Use a count field to indicate the number of bytes contained in the frame. If there is an error in the count field during transmission, the frame synchronization will not be possible, so this is rarely used

2.3.2 Head and tail delimiter method for byte filling

The beginning and end delimiter method: the frame starts with SOH (a special character in ASCII) as the sign of the start of the frame, and the end of the frame uses EOT as the end of the frame. The beginning and end delimiter method: if the transmitted data
contains SOH, EOT, Then convert SOH into ESC+x two characters, EOT into ESC+y, ESC into ESC+z

2.3.3 Head and tail marking method of bit stuffing

This method is also called the zero-bit stuffing method. In the data part of the frame, every time five 1s are encountered, a 0 is added at the end, and then 01111110 is used as the frame delimiter.

2.3.4 Physical coding violations

In Manchester encoding, high and low levels represent 1, and low and high levels represent 0, so high, high and low and low levels can be used for frame delimitation

3. Error Control

3.1 Error detection coding

3.1.1 Parity code

Predetermine whether to use odd parity or even parity, add a 0 or 1 to the last bit of the data, so that the number of 1s in the data is an odd number or an even number.
For example, use odd parity: if the information data is 1100010, then add a 0 at the end to get 11000100. After the receiver receives it, it finds that there are an odd number of 1s in the whole, then the data is considered correct.
Defect: After the two bits of data change, it cannot be detected.

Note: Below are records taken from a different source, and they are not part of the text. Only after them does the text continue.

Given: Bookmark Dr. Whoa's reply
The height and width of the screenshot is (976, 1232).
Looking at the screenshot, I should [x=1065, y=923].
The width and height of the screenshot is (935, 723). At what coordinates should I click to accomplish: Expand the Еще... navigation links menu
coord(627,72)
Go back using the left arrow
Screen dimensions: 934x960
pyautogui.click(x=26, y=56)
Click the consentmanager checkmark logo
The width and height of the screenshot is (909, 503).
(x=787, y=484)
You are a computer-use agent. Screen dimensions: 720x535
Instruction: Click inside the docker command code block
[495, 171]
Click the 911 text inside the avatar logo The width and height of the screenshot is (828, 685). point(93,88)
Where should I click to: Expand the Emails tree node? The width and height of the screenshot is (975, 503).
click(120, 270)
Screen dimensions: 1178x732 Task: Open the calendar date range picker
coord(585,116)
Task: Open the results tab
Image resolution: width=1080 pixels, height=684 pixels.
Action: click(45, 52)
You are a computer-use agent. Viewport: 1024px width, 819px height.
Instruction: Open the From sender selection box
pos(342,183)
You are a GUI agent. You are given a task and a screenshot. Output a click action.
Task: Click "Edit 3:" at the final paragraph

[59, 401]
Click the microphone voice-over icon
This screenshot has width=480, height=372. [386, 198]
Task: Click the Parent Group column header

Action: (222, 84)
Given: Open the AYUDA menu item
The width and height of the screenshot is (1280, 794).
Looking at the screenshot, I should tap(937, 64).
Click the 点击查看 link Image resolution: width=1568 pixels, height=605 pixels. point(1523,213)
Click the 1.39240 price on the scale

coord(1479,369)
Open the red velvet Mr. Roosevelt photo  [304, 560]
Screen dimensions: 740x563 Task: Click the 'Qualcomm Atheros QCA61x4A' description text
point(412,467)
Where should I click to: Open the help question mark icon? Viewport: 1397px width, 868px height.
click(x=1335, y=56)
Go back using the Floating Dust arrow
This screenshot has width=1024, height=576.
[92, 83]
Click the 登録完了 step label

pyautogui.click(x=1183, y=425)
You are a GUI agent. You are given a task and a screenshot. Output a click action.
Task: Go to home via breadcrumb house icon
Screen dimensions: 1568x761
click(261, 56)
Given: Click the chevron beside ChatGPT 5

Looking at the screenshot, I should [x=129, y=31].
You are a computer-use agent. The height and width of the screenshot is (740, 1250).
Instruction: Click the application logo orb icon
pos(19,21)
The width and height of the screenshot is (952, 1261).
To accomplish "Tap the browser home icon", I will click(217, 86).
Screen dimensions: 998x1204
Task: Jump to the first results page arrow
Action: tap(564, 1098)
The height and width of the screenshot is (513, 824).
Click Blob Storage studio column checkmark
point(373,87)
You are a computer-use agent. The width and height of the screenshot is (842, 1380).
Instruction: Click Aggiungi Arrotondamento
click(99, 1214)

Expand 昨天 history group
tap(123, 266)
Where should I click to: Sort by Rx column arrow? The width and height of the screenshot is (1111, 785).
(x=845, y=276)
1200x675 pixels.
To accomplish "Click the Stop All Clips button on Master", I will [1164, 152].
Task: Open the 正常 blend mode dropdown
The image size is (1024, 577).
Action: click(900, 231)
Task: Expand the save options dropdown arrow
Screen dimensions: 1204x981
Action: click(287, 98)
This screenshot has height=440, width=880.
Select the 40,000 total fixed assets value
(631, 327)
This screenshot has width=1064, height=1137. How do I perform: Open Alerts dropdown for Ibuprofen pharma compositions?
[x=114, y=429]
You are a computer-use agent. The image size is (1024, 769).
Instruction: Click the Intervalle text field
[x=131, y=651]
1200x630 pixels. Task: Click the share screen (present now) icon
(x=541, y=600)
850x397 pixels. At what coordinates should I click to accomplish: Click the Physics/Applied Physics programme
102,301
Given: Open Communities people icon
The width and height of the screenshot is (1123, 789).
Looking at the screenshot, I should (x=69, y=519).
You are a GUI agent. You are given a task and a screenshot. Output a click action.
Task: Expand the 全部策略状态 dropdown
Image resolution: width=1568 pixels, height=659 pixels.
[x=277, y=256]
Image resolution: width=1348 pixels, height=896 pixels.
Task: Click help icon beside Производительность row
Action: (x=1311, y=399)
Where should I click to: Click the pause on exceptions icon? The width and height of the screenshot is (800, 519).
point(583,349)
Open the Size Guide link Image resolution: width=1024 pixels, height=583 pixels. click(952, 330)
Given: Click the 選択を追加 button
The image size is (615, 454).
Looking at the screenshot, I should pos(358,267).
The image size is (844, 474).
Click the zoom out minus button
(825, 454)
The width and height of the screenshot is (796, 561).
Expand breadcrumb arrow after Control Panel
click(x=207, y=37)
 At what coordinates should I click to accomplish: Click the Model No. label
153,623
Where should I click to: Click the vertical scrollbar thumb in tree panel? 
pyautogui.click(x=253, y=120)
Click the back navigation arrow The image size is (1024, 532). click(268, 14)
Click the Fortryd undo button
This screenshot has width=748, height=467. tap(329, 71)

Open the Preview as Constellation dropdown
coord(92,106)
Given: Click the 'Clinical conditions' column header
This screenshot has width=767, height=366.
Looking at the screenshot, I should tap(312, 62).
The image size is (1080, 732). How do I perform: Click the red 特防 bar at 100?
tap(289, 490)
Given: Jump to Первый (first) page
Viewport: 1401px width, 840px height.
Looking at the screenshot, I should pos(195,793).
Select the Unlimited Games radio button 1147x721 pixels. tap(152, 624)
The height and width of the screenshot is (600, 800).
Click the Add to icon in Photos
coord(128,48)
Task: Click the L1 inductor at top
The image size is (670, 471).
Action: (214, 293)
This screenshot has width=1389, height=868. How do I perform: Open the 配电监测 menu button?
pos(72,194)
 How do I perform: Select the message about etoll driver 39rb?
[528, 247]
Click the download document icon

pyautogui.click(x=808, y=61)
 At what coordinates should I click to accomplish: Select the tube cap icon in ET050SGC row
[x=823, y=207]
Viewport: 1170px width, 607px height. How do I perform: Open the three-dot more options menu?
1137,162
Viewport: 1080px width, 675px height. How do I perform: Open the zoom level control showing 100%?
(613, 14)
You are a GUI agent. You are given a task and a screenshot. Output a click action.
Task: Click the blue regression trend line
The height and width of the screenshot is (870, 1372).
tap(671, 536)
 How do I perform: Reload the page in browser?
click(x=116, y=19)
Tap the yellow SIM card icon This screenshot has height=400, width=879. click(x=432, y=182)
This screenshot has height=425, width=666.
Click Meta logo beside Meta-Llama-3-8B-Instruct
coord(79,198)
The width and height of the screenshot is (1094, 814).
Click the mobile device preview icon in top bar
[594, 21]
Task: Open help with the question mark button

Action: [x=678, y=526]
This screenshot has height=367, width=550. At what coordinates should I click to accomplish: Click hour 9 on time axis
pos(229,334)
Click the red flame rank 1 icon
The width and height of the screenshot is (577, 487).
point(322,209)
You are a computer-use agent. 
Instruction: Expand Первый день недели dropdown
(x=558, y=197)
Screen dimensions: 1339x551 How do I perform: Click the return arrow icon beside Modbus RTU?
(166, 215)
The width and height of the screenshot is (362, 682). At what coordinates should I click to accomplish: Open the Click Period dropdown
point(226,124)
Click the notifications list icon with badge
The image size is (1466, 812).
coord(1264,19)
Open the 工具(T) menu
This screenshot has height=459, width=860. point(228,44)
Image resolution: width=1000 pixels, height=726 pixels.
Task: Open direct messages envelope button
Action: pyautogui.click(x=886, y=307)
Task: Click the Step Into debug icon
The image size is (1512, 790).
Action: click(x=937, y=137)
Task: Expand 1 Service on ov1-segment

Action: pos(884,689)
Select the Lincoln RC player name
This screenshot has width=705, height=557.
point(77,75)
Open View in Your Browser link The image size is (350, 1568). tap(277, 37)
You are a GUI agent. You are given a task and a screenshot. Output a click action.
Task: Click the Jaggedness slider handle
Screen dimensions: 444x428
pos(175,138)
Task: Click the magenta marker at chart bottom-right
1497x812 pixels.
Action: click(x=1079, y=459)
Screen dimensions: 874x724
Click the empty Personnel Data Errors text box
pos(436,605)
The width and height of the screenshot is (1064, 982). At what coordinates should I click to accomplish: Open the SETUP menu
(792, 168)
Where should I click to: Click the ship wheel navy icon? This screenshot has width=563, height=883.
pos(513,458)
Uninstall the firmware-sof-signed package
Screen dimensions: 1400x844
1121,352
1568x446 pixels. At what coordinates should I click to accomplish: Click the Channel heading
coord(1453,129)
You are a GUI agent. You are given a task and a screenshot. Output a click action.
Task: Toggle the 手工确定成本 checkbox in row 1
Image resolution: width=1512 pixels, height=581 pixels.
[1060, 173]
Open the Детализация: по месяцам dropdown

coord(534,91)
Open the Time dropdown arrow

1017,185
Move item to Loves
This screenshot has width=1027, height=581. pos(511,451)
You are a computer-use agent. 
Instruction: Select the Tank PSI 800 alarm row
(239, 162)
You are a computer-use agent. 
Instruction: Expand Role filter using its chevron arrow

3.1.2 CRC Cyclic Redundancy Code

The information to be sent is 101001, and the generation formula is G(x)=x^3 + x^2+1
Step 1: Construct the dividend
and add (highest degree of polynomial or divisor—1 digit) 0s to the end of the data to be sent , to get 101001000
Step 2: Construct a divisor
to convert the polynomial into a 01 string, such as G(x)=x^3 + x^2+1 to get 1101 Step 3
: Do division (use XOR operation for ± operation)
and use 101001000 Divide by 1101 to get 1.
Step 4: Process the remainder.
The number of digits of the remainder should be the same as the highest number of production expressions. If not, add 0 to get 001.
Step 5: Send data
Send data 101001001 to the receiver
Step 6: Check After receiving the data, the receiving
party divides the data by 1101, if it is 0, the transmission is correct, otherwise it is incorrect

3.2 Error Correction Coding

Hamming code is more complicated. And it is not easy to express in words.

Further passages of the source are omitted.